Weekly theme: Love
7 Beloved, let us love one another, because love is from God; everyone who loves is born of God and knows God. 8 Whoever does not love does not know God, for God is love. 9 God's love was revealed among us in this way: God sent his only Son into the world so that we might live through him. 10 In this is love, not that we loved God but that he loved us and sent his Son to be the atoning sacrifice for our sins. 11 Beloved, since God loved us so much, we also ought to love one another. 12 No one has ever seen God; if we love one another, God lives in us, and his love is perfected in us. 13 By this we know that we abide in him and he in us, because he has given us of his Spirit. 14 And we have seen and do testify that the Father has sent his Son as the Savior of the world. 15 God abides in those who confess that Jesus is the Son of God, and they abide in God.
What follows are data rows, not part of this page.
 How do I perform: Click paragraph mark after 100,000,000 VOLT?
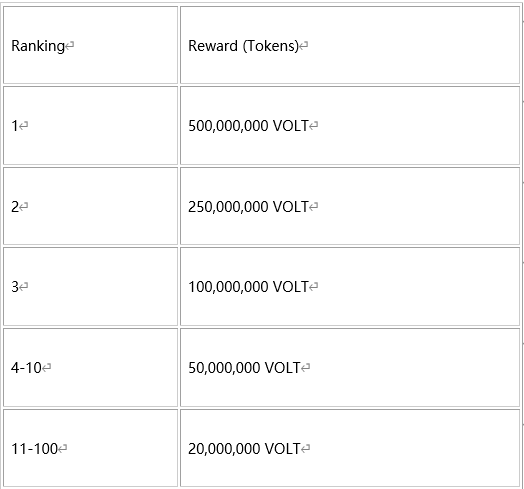point(313,286)
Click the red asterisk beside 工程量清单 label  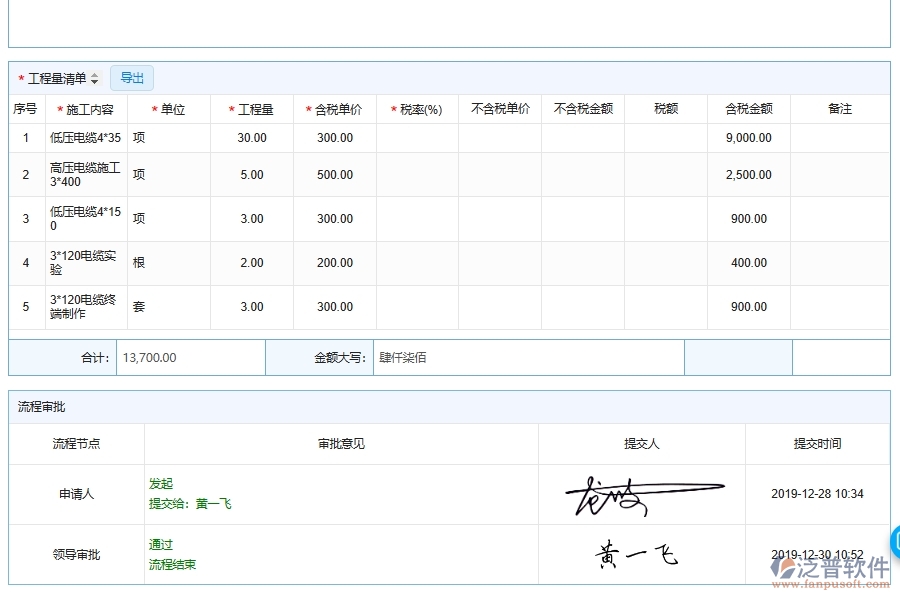21,77
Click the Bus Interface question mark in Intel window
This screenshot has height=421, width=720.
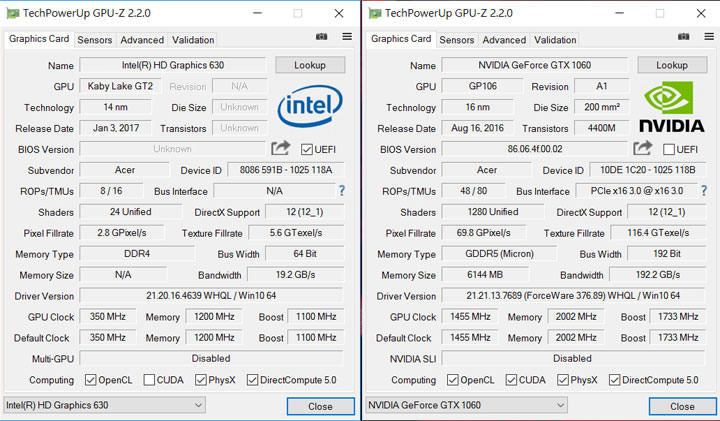click(341, 191)
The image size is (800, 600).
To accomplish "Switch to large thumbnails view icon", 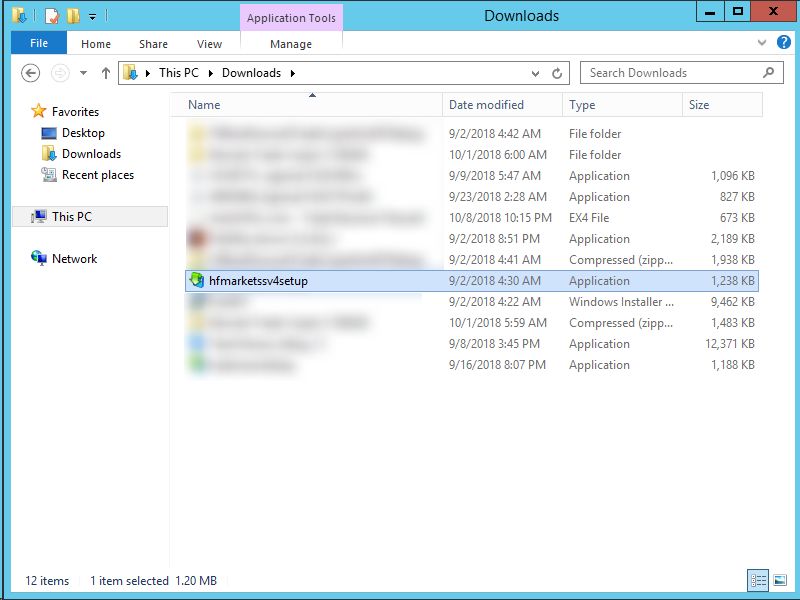I will pyautogui.click(x=777, y=581).
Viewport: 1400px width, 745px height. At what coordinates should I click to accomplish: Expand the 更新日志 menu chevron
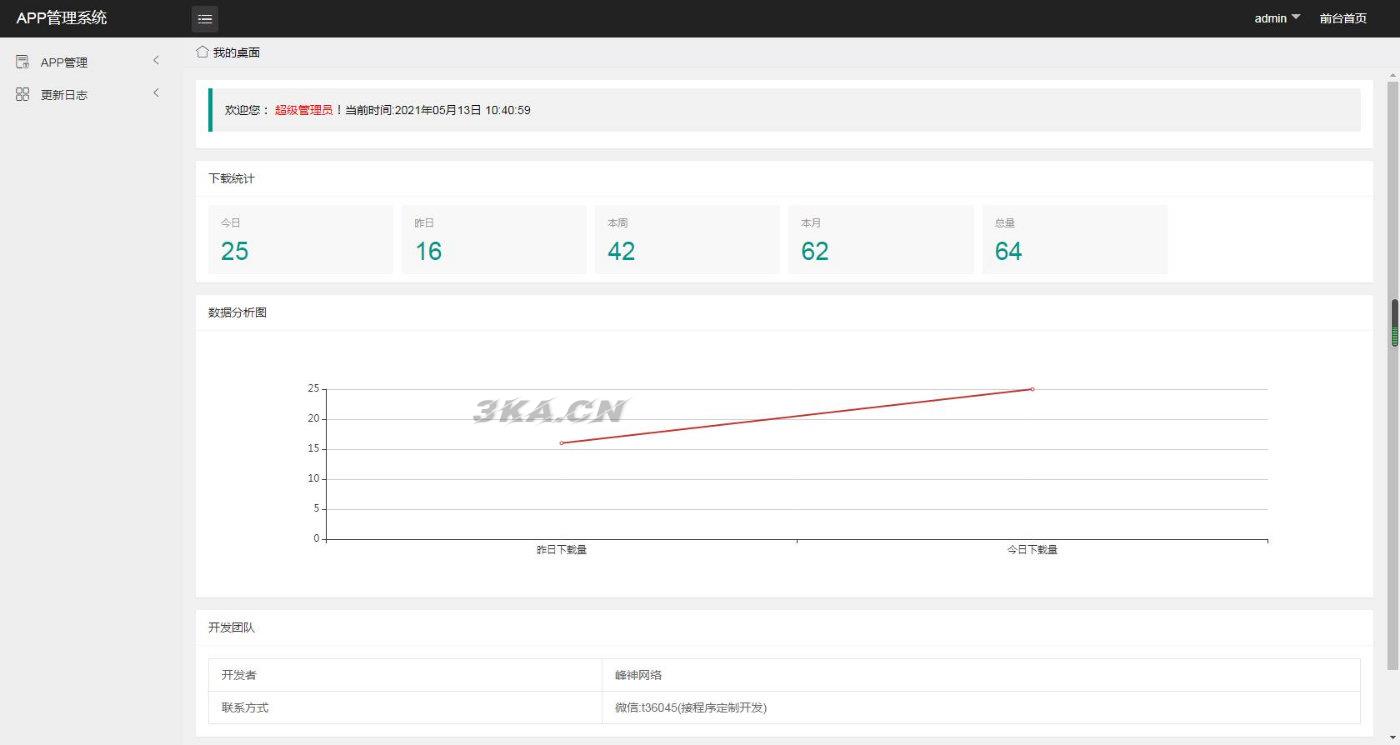[156, 93]
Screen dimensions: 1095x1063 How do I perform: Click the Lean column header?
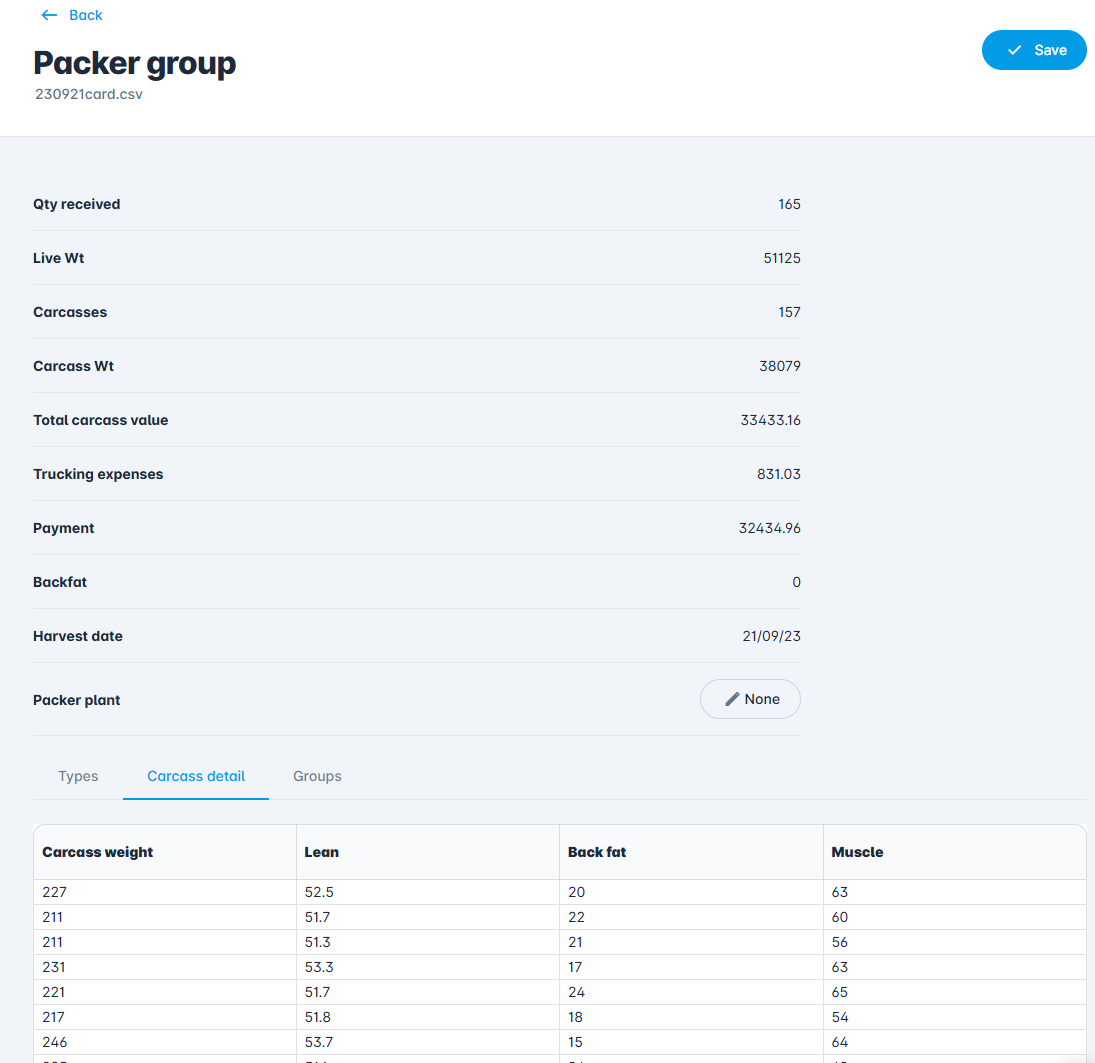pyautogui.click(x=322, y=852)
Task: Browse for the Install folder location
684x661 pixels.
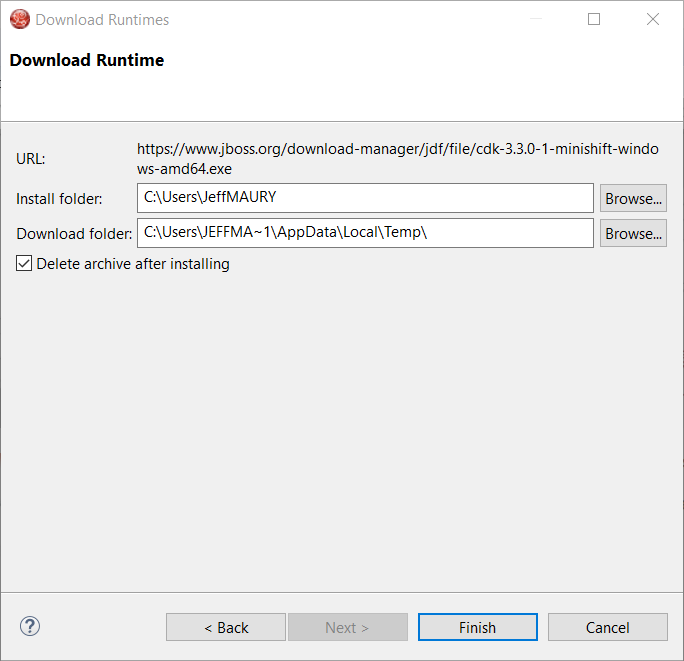Action: tap(633, 198)
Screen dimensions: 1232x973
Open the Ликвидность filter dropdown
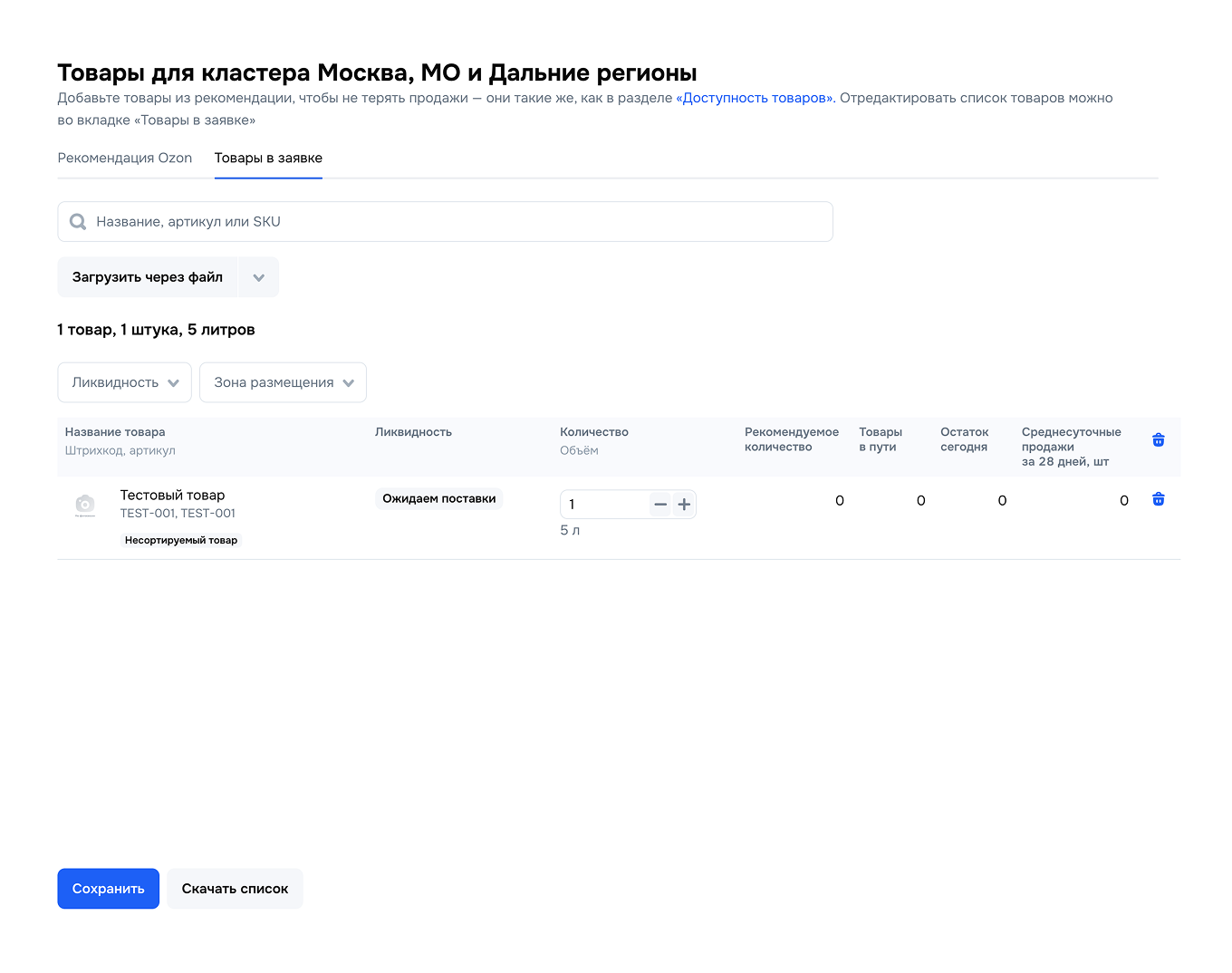click(x=124, y=382)
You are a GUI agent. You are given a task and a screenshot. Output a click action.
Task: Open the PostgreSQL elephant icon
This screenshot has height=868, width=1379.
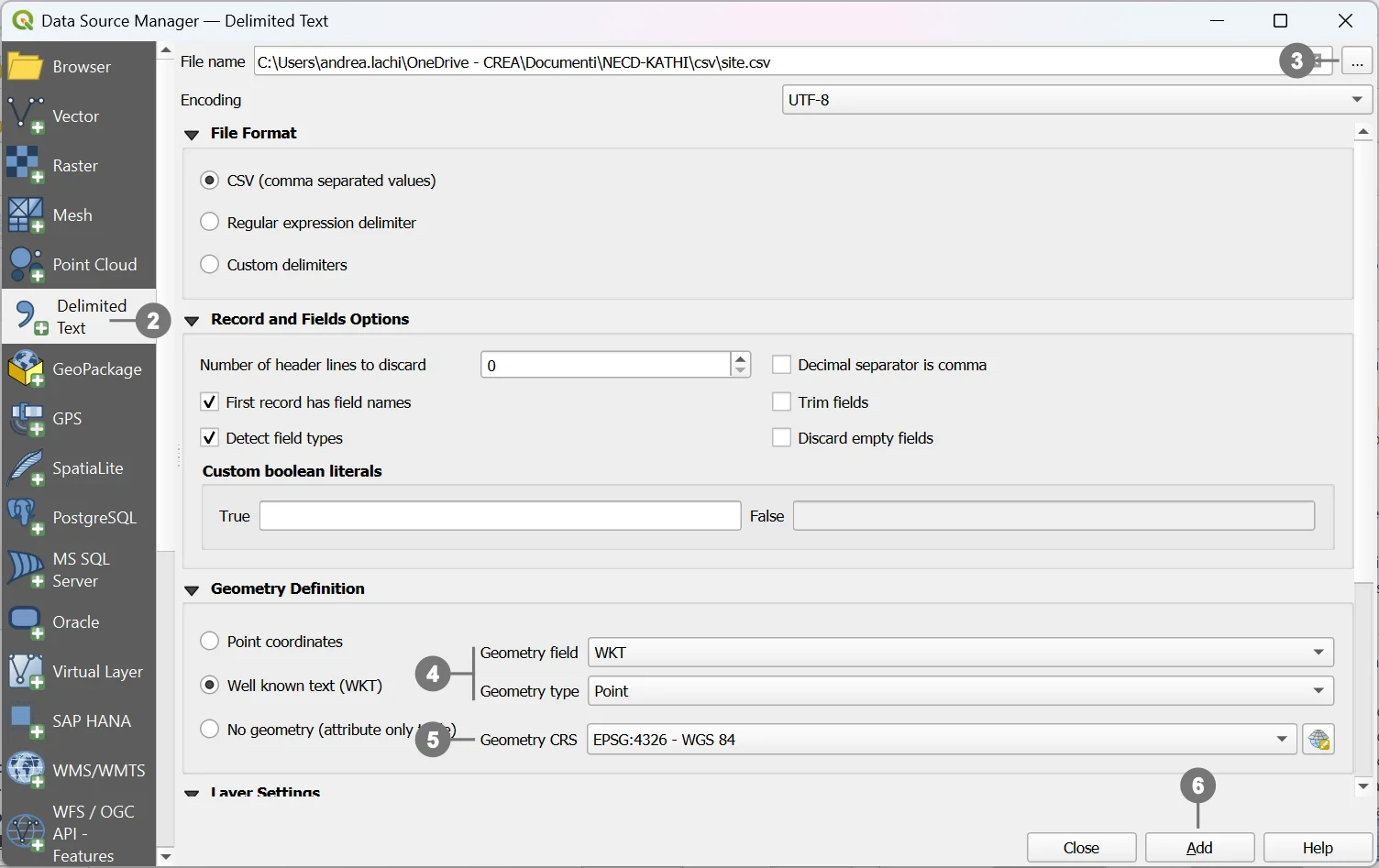[26, 518]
16 So we have known and believe the love that God has for us. God is love, and those who abide in love abide in God, and God abides in them.
Dr. Elayne Arrington '21
The catholic epistles have not been among my favorite New Testament scriptures. Yet in considering this season in which we anticipate the arrival or advent of the Christ—when we are especially cognizant of the love shown to us by the Father sending his Son and the Son coming to live among us and to give that earthly life for our benefit—I have been especially drawn to the words of 1 John 4:12: “if we love one another . . . his love is perfected in us.” This resonating text is a proclamation that even a love so great as that of the Father and the Son is not complete. We can complete or perfect it by loving one another. I can perfect it by loving my fellow humans. I can complete the love of God by seeing all of us as lovable, by considering our faults as imperfections that are fixable or of no real consequence. One of my favorite scriptures on love has been 1 Corinthians 13. But I now see that familiar text as giving the characteristics of our love for one another and this resonating text as giving the purpose of that love. During this season when our concentration is on gifts, this resonating text is a proclamation that the proper response to the celebratory gift of love incarnate by the Father and the Son is our gift of mutual love for one another.
Thank you, Lord, for opening my mind and heart to a new perspective and an appreciation of more of your word. I pray that you will guide us that we may fully receive and give the gift of love.